State Monad For The Rest Of Us - Part 6

Arialdo Martini — 1/07/2024 — F# Functional Programming

Index
Source code: github.com/arialdomartini/state-monad-for-the-rest-of-us.

Red pill, blue pill

Welcome back! I hope your tea (or your whiskey and cigar) inspired you. We left each other in chapter 5 with an existential question:

Where does count come from in this hypothetical, scaffold implementation?

let rec index =
    function
    | Leaf v -> Leaf (v, count)
    | Node(l, r) -> failwith "Not yet implemented"

There are in fact 2 legit answers:

It is a global variable

 let count = 1

 let rec index =
     function
     | Leaf v -> Leaf (v, count)
     | Node(l, r) -> failwith "Not yet implemented"

It is a function parameter:

 let rec index count =
     function
     | Leaf v -> Leaf (v, count)
     | Node(l, r) -> failwith "Not yet implemented"

This is a very strong design decision.

If you go with a global variable (or just a variable defined in an outer scope), your code is destined to be imperative.
If you go with a function parameter, you have taken the direction of FP, and you are likely to stumble on monads.

Outer Scope Variable

The implementation with a mutable variable is deliciously simple:

let mutable count = 1

let rec imperativeIndex =
    function
    | Leaf v ->
        let indexedLeaf = Leaf (v, count)
        count <- count + 1
        indexedLeaf
    | Node(l, r) -> Node(imperativeIndex l, imperativeIndex r)

It really reminds the impure mapping function we wrote in chapter 3, it’s basically the same idea.

We could say a lot about this style, for example:

It leads to thread-unsafe code. Two concurrent invocations will race for the out-of-scope, shared state.
Like every algorithm based on state mutation, reasoning about it requires the reader to unroll mentally the execution, keeping track of the state. This specific code is simple enough, but clearly this approach does not scale.

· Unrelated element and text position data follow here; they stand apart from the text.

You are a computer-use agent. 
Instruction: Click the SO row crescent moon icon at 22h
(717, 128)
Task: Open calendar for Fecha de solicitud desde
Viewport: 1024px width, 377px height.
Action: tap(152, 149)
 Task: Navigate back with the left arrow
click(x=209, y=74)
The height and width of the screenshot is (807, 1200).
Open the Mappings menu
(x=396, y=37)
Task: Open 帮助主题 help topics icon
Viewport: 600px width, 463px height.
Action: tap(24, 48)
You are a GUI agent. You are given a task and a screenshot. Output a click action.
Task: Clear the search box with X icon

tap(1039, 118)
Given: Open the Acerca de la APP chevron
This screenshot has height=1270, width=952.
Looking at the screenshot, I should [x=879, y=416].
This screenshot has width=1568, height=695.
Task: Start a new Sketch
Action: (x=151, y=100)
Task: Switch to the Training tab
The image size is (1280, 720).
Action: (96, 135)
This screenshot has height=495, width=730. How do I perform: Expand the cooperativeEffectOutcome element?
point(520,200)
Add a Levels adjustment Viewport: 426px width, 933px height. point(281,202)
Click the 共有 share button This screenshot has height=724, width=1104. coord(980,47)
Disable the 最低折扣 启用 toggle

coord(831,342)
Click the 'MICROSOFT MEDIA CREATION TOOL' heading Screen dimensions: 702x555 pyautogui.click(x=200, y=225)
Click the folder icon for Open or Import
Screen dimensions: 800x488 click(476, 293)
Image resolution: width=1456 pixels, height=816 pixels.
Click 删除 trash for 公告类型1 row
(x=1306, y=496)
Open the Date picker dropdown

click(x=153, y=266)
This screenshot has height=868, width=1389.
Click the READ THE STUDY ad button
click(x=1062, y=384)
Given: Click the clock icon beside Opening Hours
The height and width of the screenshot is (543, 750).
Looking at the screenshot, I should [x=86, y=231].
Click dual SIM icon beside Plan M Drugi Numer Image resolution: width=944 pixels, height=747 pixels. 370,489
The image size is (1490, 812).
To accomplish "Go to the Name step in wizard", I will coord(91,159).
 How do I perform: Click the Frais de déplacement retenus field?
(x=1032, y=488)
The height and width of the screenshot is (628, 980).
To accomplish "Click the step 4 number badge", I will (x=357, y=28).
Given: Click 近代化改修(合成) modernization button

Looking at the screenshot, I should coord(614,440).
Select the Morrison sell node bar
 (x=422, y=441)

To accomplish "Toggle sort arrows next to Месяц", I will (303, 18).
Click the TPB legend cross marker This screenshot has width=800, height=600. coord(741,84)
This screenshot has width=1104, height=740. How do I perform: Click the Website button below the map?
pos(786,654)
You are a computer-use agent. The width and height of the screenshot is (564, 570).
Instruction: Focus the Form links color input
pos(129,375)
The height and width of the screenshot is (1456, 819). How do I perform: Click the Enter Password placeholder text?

But this is the old litany every functional militant would repeat over and over. What I would like you to notice, instead, is:

F# is not a pure functional language and if you opt for mutability, it is tollerant.
But its powerful Type Sytem will abandon you to your fate, and will not do much more to help you.

Throughout this series, every time we managed to have a compiling code, that was a reliable sign that the functionality was complete and correct, and the green test was there to testify it. It’s not the case here anymore. The very moment you resolve the dependency to count with an shared mutable variable, as far as the compiler is concerned, the code is alredy complete and correct.

I like to interpret the apathy we are getting from the Type Sytem as if it is telling us:

“So you are not giving me any hints about the types at play. Fine, your loss, go ahead and do it your way”.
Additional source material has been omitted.